— PROBLEM TO WORK ON —
Begin at the line containing "Montagna (70, 2096)" in the entries below and end at the line containing "Risk Assessment (230, 2196)"; transcribe that range exactly and nothing outside it.

— RECORDS TO USE —
■ ■ ■

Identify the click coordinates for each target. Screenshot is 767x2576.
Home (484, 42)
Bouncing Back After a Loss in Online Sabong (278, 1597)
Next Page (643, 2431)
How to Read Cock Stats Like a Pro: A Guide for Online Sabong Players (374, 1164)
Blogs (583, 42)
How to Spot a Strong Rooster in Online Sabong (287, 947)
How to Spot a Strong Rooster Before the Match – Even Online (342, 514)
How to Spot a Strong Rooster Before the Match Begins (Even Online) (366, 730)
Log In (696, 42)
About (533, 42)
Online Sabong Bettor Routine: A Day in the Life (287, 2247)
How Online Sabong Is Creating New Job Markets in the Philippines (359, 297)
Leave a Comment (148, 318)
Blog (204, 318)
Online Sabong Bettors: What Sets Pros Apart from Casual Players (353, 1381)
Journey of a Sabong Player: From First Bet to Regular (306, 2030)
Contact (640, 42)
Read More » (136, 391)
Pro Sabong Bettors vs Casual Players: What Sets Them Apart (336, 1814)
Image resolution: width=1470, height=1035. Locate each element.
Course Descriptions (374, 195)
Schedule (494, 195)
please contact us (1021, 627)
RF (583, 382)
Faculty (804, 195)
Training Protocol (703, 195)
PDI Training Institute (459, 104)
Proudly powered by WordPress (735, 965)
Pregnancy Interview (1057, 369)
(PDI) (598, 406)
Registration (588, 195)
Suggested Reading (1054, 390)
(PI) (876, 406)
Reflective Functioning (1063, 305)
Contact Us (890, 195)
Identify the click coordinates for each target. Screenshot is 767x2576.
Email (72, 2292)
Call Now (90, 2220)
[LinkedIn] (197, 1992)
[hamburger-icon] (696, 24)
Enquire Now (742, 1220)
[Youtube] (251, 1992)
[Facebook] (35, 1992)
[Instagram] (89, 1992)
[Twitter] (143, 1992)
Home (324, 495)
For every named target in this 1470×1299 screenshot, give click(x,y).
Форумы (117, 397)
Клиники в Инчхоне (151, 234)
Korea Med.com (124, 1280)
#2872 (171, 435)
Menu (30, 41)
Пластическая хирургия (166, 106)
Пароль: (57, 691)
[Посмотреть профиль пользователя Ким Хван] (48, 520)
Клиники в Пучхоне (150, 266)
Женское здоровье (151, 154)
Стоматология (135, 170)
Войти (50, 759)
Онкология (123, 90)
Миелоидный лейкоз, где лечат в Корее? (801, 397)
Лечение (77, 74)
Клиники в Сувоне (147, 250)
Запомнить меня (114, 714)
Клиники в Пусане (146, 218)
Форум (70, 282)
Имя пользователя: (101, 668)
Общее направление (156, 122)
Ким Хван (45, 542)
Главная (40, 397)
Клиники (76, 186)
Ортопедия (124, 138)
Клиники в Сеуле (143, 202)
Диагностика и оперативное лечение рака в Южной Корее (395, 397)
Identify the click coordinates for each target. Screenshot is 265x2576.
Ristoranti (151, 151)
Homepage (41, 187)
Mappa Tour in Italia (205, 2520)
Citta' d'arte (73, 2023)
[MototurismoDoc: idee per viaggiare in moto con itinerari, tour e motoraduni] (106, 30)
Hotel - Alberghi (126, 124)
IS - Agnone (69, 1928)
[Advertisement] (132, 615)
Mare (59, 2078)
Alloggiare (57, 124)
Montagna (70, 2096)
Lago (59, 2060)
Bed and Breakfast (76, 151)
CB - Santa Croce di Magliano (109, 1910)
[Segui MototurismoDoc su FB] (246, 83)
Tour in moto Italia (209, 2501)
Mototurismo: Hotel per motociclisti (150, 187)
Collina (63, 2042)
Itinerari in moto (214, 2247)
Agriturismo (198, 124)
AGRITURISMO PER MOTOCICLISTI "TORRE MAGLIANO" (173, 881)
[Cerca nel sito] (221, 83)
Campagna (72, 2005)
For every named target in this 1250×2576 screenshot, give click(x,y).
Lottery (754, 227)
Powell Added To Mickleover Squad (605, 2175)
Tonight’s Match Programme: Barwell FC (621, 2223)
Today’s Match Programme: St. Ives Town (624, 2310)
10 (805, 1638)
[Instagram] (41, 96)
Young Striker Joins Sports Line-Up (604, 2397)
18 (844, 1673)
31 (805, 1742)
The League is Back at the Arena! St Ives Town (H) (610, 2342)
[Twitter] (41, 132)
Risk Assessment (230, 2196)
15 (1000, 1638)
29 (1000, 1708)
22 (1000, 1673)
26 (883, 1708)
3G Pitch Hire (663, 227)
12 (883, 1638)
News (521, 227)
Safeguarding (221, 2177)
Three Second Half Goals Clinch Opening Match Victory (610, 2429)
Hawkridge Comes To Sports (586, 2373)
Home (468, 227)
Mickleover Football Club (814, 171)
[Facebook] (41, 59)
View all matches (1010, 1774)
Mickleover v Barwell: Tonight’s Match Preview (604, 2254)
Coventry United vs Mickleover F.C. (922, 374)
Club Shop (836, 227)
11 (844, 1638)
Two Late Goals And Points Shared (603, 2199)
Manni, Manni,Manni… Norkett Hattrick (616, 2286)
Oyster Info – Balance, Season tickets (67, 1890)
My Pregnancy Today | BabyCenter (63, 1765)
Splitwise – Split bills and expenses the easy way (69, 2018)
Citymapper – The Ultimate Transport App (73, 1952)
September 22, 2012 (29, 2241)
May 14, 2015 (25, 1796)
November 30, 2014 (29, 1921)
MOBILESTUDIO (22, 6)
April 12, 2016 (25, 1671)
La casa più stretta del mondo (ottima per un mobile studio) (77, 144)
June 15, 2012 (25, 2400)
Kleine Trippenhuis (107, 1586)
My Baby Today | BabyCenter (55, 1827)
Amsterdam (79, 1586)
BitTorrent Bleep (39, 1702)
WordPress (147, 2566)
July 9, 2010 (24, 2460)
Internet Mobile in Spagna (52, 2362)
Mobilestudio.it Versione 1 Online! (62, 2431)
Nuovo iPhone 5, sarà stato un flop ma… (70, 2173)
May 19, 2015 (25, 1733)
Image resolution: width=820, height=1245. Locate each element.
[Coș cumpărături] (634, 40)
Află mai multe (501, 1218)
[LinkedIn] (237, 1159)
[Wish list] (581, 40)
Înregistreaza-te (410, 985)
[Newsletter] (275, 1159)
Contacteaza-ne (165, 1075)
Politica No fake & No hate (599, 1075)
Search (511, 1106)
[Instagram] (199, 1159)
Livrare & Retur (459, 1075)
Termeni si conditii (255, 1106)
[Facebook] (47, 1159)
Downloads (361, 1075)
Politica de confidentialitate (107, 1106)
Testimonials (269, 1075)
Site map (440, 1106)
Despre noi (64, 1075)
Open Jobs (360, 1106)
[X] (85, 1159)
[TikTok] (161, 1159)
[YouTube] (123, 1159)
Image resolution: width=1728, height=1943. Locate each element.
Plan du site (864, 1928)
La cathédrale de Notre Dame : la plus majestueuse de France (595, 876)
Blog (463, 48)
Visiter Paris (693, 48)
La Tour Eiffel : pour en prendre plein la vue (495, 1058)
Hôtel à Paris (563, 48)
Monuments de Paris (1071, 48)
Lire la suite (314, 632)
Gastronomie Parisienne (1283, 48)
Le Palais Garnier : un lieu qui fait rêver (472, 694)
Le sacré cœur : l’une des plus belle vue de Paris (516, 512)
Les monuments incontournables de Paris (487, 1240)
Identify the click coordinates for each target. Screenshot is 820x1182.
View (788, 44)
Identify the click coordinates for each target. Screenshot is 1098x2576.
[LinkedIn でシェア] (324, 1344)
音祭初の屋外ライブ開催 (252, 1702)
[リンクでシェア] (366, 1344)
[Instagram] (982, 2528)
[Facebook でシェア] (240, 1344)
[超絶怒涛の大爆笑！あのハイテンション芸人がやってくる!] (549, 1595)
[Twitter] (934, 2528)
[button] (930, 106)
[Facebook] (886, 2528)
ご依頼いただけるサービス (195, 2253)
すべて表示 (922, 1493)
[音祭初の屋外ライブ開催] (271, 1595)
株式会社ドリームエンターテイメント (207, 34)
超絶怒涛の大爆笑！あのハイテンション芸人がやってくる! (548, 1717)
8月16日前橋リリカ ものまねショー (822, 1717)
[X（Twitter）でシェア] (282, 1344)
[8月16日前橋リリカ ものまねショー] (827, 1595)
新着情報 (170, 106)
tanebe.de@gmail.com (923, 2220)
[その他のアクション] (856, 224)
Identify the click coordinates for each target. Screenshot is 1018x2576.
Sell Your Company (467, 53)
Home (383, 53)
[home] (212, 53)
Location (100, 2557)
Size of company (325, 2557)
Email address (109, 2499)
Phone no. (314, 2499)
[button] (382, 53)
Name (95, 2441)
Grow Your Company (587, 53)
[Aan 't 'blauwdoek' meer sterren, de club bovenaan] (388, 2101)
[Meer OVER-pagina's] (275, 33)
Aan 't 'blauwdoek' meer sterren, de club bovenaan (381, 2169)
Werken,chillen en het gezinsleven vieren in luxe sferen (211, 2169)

■ ■ ■

— SOLUTION TO THIS EXERCISE —
Montagna (70, 2096)
Lago (59, 2060)
Bed and Breakfast (76, 151)
CB - Santa Croce di Magliano (109, 1910)
[Segui MototurismoDoc su FB] (246, 83)
Tour in moto Italia (209, 2501)
Mototurismo: Hotel per motociclisti (150, 187)
Collina (63, 2042)
Itinerari in moto (214, 2247)
Agriturismo (198, 124)
AGRITURISMO PER MOTOCICLISTI "TORRE MAGLIANO" (173, 881)
[Cerca nel sito] (221, 83)
Campagna (72, 2005)
For every named target in this 1250×2576 screenshot, give click(x,y).
Lottery (754, 227)
Powell Added To Mickleover Squad (605, 2175)
Tonight’s Match Programme: Barwell FC (621, 2223)
Today’s Match Programme: St. Ives Town (624, 2310)
10 (805, 1638)
[Instagram] (41, 96)
Young Striker Joins Sports Line-Up (604, 2397)
18 (844, 1673)
31 (805, 1742)
The League is Back at the Arena! St Ives Town (H) (610, 2342)
[Twitter] (41, 132)
Risk Assessment (230, 2196)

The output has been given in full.